To solve this problem, a carbon filter absorbing the volatile particles is arranged in the illumination unit disclosed in U.S. Pat. No. 5,166,530 in front of the inlet opening of the illumination housing. However, such a filter will be saturated in the course of time, which means that the particles are passed after some time in ever increasing quantities so that the power of the illumination beam decreases and the filter must eventually be replaced. A fresh carbon filter of good quality, used in optimal circumstances cannot purify the ambient air from the particles for 100%. In order that the period of time the air stays within this filter is sufficiently long, the carbon filter should be sufficiently thick so that this filter requires extra space. For a strong cooling of the radiation source a large quantity of air must be blown through the illumination housing, for example by means of a fan. However, the air then stays within this filter for a short period of time and the air is less well purified, for example for 60%. To achieve that the illumination housing contains only air which has passed through the filter, this housing should be airtight, which involves an extra complication for the housing.

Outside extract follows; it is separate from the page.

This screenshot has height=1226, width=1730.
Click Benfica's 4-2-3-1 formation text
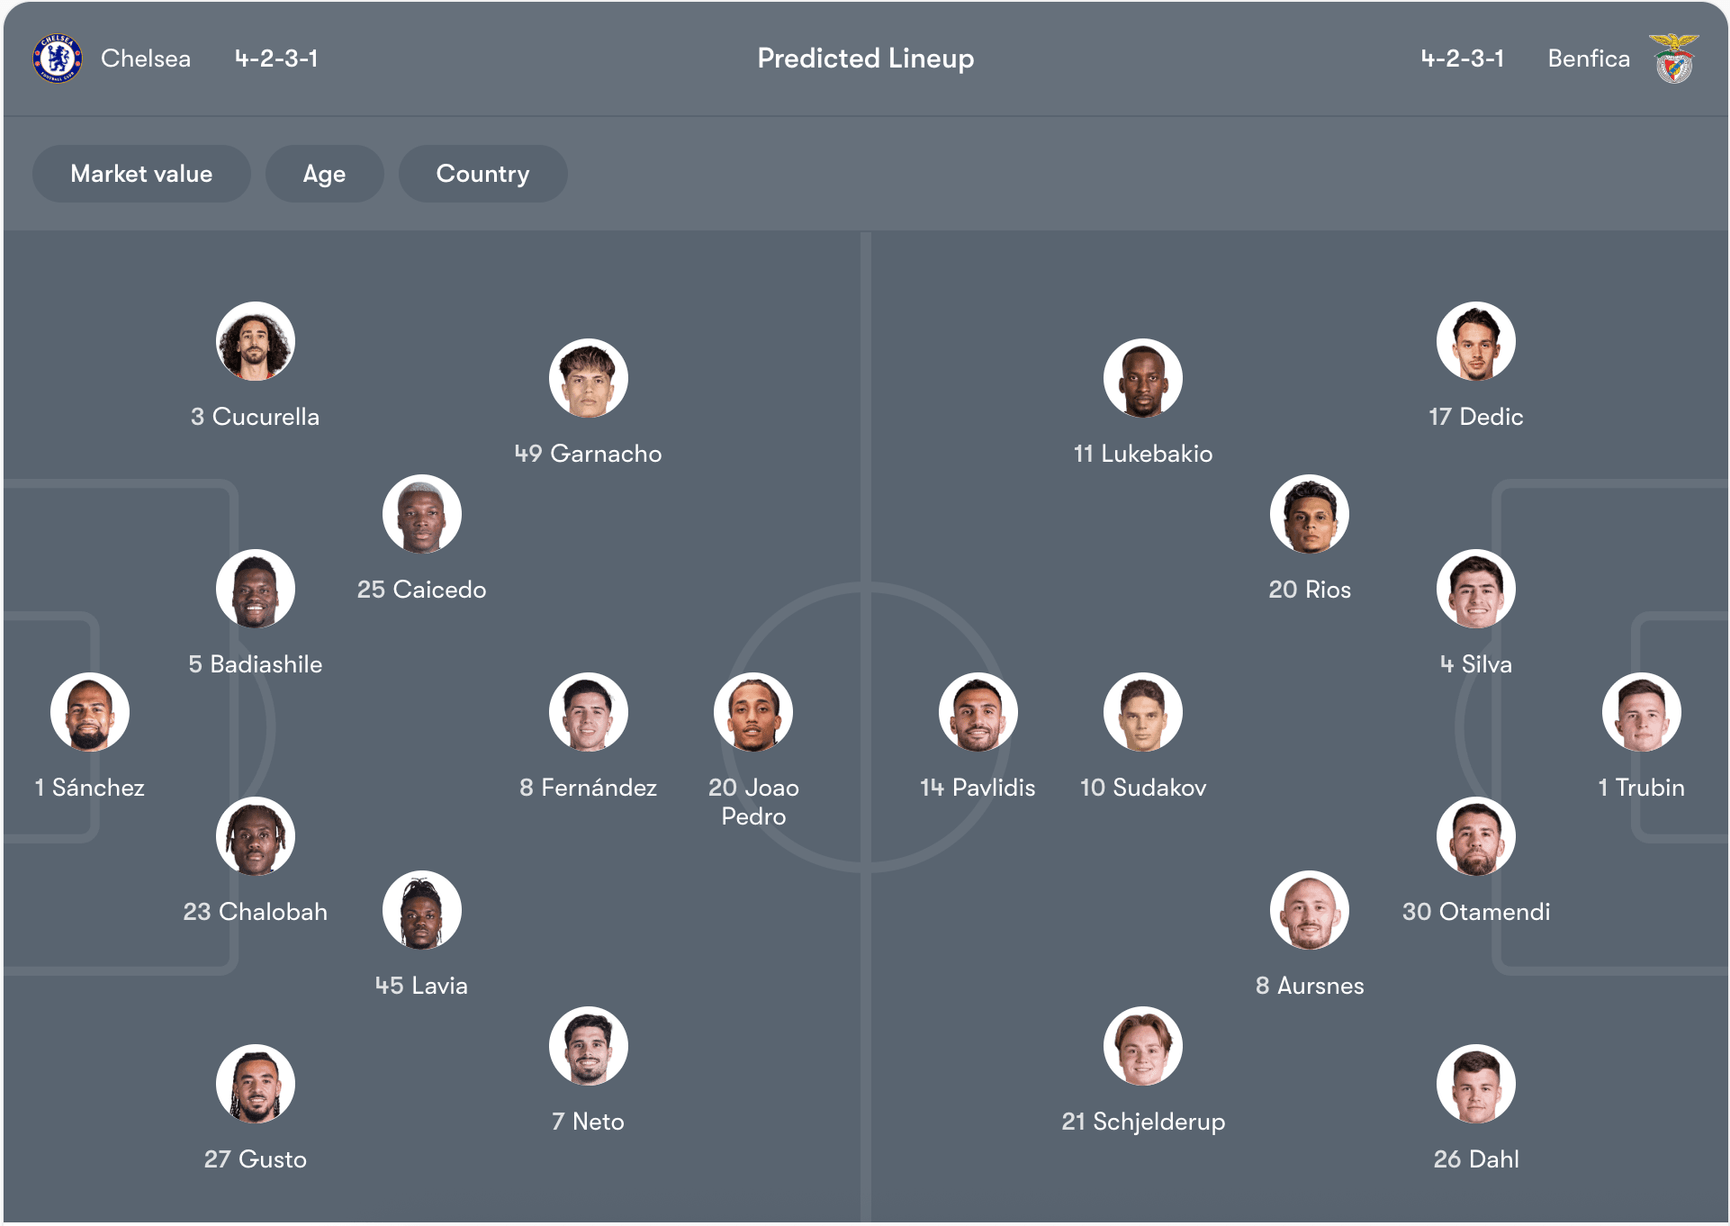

It has been found that in the decrease of the power of the illumination beam not only SiO.sub.2 but aim other compounds of silicon and oxygen such as Si.sub.3 O.sub.4 and generally Si.sub.x O.sub.y may play a role and that these compounds form a diffuse layer on, inter alia the radiation source reflector. Moreover, such a layer disturbs the specific reflector layer structure required for the reflection, so that the reflection wavelength band will be narrower. It has also been found that the HMDS particles may also decompose under the influence of radiation having a wavelength in the deep infrared range.